### WORK ORDER:
Please return, exactly and only, the lines beginning at the top of the entries below and ending with the line containing "Image resolution: width=795"; keep out the pictures.

### THE DATA:
^^^^^^^^

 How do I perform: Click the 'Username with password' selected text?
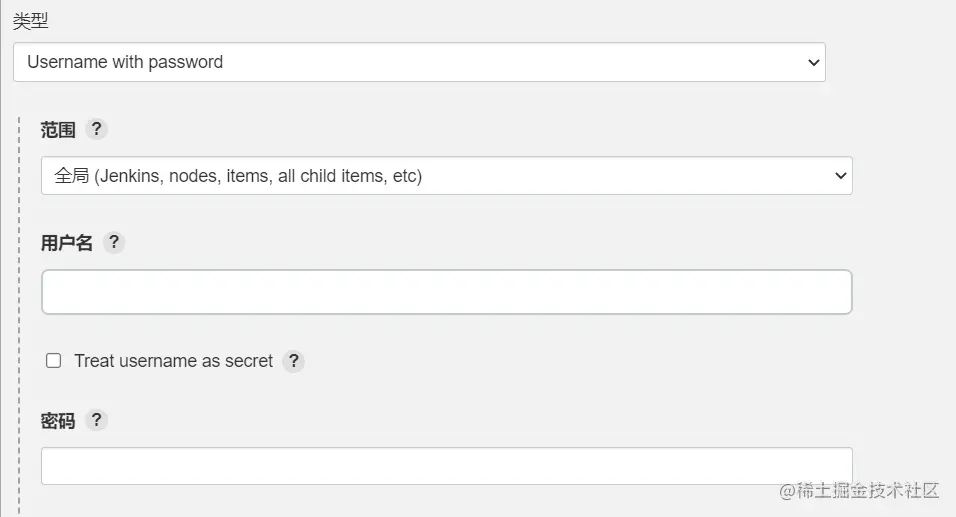(x=125, y=62)
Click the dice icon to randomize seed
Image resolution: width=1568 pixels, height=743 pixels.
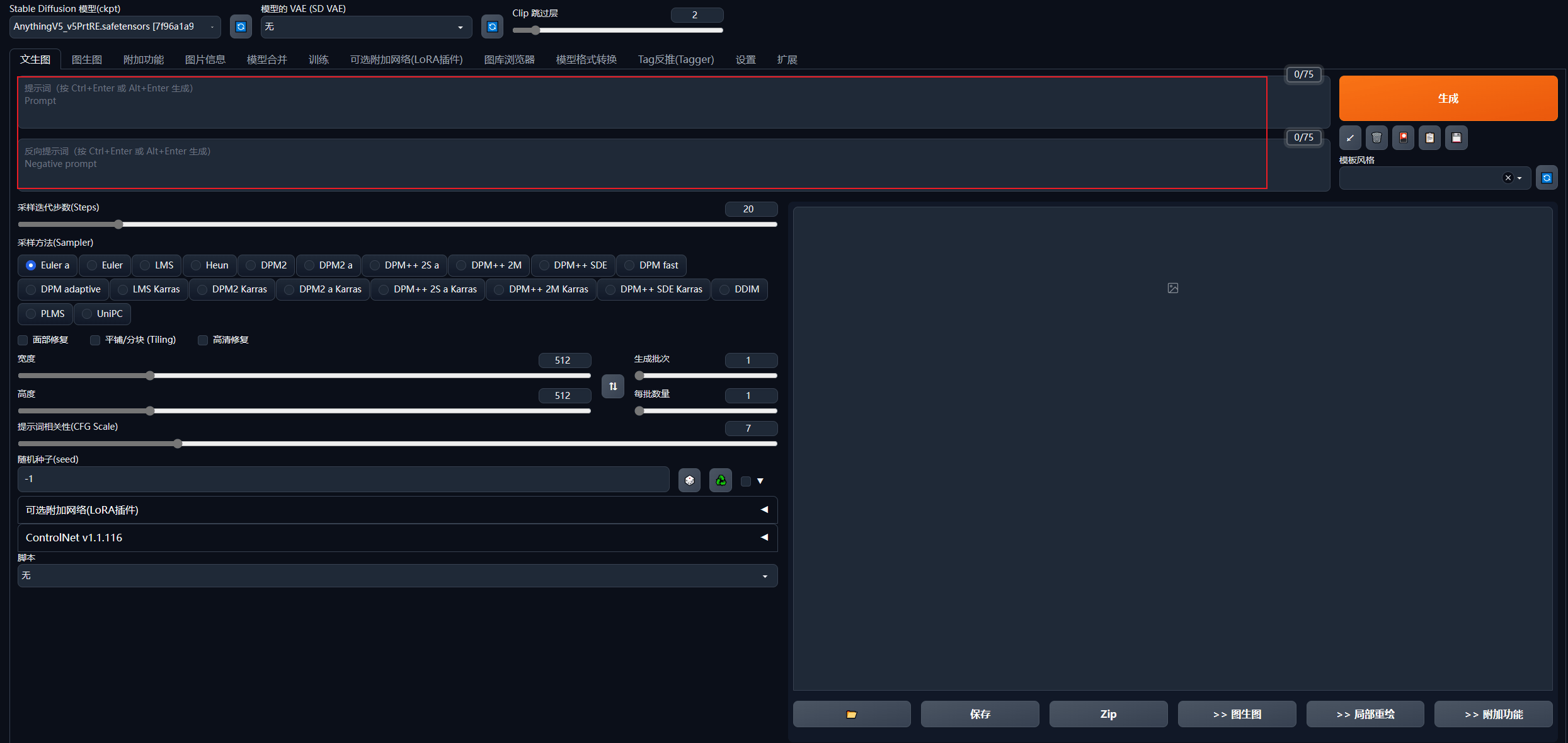(689, 480)
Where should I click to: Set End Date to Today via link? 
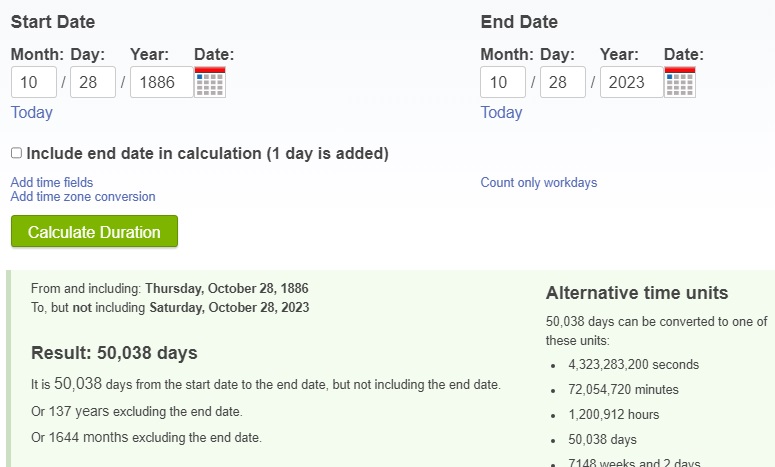(501, 112)
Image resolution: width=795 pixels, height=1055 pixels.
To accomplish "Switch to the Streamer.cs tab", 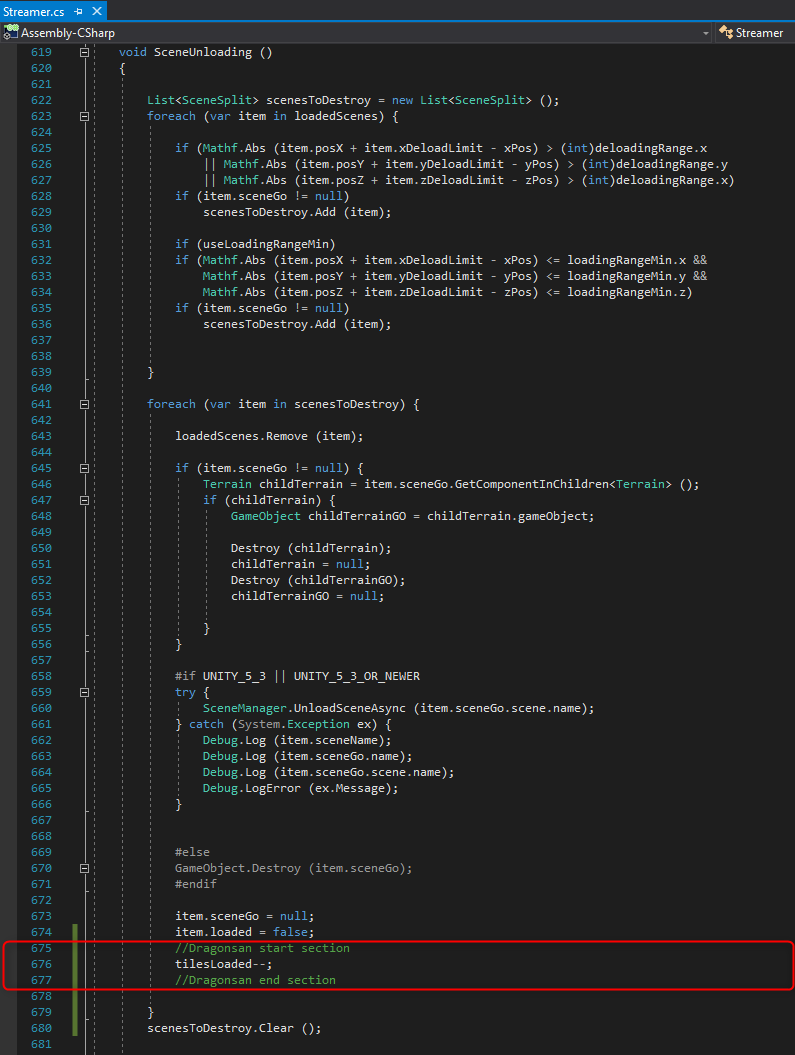I will (33, 10).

^^^^^^^^

### SOLUTION TO THE PROBLEM:
 How do I perform: Click the 'Username with password' selected text?
(x=125, y=62)
Click the dice icon to randomize seed
Image resolution: width=1568 pixels, height=743 pixels.
(689, 480)
Where should I click to: Set End Date to Today via link? 
(501, 112)
Image resolution: width=795 pixels, height=1055 pixels.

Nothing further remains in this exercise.